Supplied entries
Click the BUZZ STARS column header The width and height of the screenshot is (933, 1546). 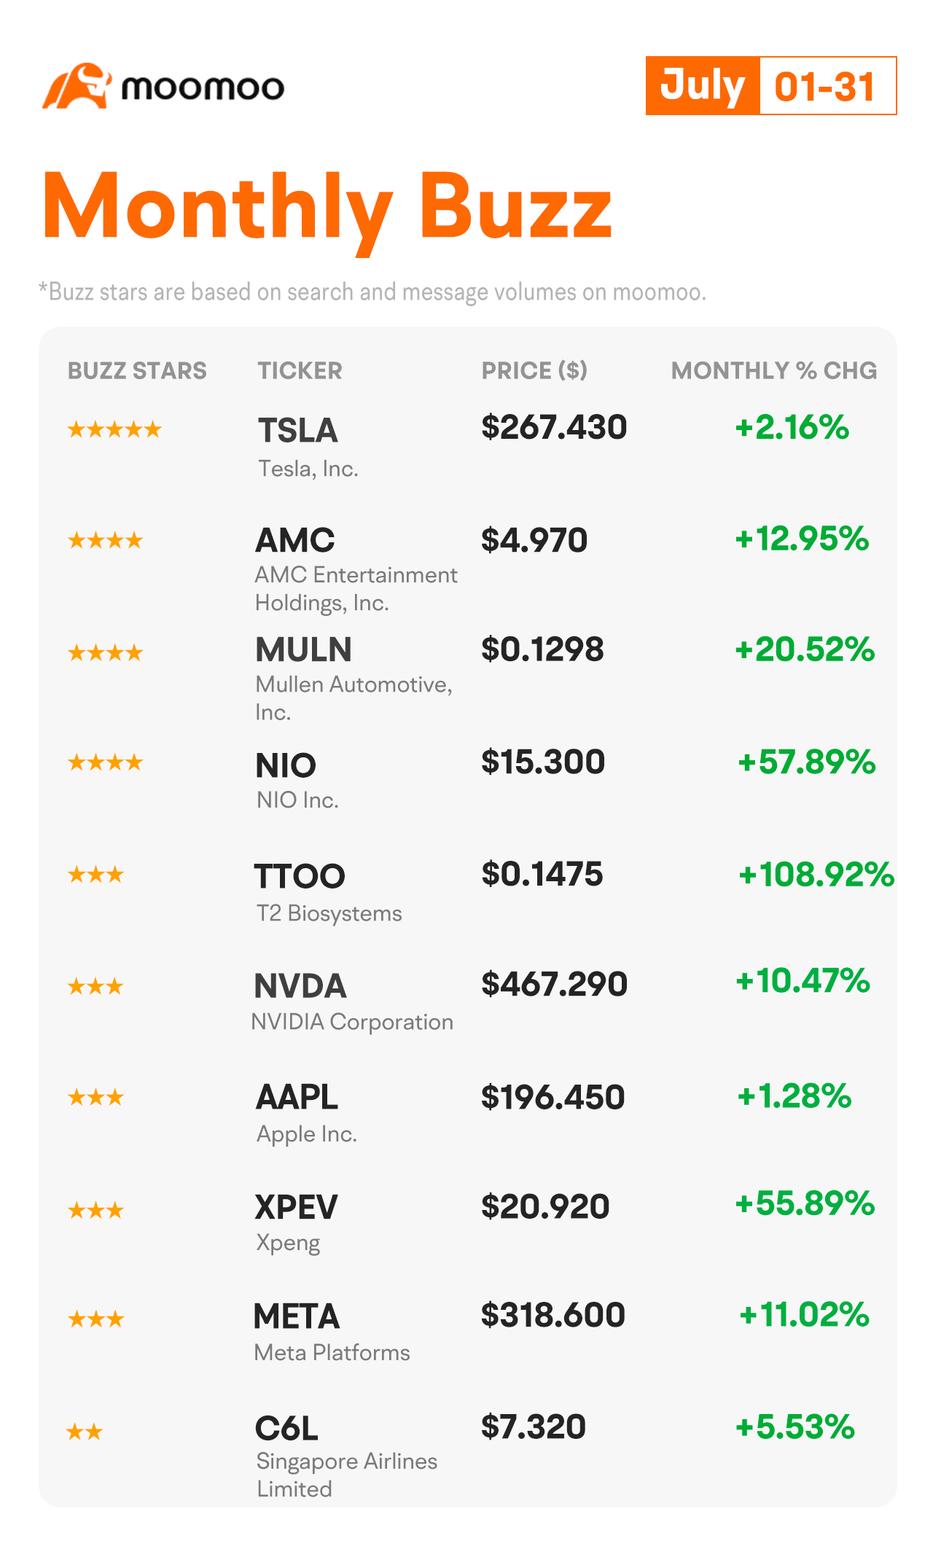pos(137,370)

==

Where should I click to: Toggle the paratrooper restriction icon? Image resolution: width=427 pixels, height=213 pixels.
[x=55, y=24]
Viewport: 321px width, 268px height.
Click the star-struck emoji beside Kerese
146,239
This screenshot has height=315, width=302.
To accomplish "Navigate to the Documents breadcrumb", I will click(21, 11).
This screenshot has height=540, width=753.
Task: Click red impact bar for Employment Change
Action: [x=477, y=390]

==

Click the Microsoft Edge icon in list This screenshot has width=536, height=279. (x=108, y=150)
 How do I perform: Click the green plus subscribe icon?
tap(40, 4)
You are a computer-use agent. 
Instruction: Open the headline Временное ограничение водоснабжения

Requirement
Your task is to transcribe, with no changes, only the lines of the listing above that lie between the line holding "How do I perform: Click" and the line holding "Instruction: Open the", inclusive.

Response
 How do I perform: Click the green plus subscribe icon?
tap(40, 4)
You are a computer-use agent. 
Instruction: Open the headline Временное ограничение водоснабжения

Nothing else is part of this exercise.